═══ Data for the task

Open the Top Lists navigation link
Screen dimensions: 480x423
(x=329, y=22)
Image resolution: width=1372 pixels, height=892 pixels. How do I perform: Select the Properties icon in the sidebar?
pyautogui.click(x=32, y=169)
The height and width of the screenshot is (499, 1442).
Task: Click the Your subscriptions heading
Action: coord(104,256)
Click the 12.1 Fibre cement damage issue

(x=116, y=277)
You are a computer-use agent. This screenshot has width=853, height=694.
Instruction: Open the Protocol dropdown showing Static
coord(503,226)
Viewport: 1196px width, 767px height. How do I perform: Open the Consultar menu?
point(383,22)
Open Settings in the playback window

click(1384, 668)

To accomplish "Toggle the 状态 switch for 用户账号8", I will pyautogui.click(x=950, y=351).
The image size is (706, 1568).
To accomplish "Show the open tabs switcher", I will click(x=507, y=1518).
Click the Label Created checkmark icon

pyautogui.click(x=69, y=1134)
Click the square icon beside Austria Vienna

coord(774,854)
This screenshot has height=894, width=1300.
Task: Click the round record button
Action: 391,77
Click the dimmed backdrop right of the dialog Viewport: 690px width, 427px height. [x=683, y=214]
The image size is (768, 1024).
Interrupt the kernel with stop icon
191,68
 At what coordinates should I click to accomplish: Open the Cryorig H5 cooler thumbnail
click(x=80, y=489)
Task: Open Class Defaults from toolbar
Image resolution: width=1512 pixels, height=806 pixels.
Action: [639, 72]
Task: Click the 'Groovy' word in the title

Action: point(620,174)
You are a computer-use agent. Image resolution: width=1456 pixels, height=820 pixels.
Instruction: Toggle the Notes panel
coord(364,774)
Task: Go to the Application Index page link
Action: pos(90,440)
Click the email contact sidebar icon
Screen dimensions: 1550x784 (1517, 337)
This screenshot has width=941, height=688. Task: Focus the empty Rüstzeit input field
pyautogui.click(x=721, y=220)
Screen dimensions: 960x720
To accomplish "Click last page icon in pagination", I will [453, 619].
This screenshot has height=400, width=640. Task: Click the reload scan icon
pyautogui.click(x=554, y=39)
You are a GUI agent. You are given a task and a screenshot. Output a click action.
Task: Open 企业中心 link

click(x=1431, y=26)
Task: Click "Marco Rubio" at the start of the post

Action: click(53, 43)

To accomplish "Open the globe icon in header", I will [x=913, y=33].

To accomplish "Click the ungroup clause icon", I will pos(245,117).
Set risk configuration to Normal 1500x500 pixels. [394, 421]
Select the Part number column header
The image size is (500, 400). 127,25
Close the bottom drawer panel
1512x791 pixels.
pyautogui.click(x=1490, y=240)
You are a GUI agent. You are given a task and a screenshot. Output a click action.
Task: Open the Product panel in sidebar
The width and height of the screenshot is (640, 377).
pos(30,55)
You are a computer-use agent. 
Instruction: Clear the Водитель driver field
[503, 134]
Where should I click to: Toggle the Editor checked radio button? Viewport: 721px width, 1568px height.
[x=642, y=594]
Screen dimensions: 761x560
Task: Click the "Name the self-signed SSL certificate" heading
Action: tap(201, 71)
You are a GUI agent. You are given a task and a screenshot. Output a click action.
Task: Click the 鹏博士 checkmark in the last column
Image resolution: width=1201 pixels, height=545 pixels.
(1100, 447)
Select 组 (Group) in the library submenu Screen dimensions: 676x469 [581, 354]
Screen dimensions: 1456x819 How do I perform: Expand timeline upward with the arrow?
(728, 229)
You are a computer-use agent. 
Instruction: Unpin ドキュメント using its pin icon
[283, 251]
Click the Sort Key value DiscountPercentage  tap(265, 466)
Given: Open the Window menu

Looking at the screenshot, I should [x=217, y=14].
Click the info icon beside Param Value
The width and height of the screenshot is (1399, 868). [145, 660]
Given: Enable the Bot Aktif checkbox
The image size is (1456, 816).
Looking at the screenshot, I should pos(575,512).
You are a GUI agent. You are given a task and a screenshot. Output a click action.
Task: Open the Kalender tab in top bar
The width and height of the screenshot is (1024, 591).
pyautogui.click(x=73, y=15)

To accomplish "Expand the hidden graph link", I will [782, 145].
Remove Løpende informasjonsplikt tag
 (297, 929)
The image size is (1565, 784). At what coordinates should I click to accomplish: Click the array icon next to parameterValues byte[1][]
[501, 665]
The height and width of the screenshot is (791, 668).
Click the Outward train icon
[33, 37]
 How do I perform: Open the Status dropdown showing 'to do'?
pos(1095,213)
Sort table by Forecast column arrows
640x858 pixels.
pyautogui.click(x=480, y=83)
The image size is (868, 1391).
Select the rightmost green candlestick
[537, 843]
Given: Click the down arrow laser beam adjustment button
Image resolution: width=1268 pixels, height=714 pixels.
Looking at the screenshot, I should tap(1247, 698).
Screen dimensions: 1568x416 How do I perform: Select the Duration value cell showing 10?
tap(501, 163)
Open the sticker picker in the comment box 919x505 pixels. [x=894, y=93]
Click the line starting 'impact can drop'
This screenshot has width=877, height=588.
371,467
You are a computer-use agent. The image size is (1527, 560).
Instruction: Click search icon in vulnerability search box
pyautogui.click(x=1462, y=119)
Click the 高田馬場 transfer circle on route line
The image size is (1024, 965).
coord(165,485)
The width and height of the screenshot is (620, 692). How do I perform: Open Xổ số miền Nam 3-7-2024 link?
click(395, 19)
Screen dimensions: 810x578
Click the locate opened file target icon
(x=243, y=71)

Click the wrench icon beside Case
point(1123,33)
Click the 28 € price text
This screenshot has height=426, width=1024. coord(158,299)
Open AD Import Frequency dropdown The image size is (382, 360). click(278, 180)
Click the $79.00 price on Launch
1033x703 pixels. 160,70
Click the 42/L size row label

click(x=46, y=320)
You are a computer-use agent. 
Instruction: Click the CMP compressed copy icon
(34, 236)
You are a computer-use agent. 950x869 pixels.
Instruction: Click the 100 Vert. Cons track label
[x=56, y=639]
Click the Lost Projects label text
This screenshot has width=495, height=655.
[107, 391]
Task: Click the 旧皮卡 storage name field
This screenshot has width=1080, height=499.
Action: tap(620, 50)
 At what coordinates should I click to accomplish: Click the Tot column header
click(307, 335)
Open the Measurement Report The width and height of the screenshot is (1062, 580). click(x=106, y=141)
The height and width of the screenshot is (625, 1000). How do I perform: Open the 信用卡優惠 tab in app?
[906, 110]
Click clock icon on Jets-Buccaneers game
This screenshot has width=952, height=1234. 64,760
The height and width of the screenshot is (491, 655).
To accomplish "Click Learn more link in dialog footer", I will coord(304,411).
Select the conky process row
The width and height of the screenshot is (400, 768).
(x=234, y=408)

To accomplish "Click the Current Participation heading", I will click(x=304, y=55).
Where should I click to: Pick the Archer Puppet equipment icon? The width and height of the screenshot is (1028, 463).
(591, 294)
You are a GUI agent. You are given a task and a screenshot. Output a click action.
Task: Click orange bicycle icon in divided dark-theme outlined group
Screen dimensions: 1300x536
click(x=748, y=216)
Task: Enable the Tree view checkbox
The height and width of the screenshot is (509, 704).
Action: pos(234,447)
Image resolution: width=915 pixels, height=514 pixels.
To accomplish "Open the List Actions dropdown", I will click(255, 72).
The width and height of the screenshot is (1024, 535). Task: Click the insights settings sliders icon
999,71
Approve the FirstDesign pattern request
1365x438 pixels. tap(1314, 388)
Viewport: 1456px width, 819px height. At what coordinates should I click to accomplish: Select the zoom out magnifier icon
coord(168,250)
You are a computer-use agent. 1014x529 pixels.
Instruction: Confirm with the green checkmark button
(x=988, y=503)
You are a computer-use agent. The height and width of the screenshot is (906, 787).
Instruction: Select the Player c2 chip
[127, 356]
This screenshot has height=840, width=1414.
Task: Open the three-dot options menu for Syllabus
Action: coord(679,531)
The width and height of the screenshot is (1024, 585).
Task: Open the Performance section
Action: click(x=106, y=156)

══════

Goal
Reproduce the lines above word for word, covering the stretch from the first line through the one containing "will click(x=507, y=1518).".

Answer below
Open the Top Lists navigation link
Screen dimensions: 480x423
(x=329, y=22)
Image resolution: width=1372 pixels, height=892 pixels. How do I perform: Select the Properties icon in the sidebar?
pyautogui.click(x=32, y=169)
The height and width of the screenshot is (499, 1442).
Task: Click the Your subscriptions heading
Action: coord(104,256)
Click the 12.1 Fibre cement damage issue

(x=116, y=277)
You are a computer-use agent. This screenshot has width=853, height=694.
Instruction: Open the Protocol dropdown showing Static
coord(503,226)
Viewport: 1196px width, 767px height. How do I perform: Open the Consultar menu?
point(383,22)
Open Settings in the playback window

click(1384, 668)

To accomplish "Toggle the 状态 switch for 用户账号8", I will pyautogui.click(x=950, y=351).
The image size is (706, 1568).
To accomplish "Show the open tabs switcher", I will click(x=507, y=1518).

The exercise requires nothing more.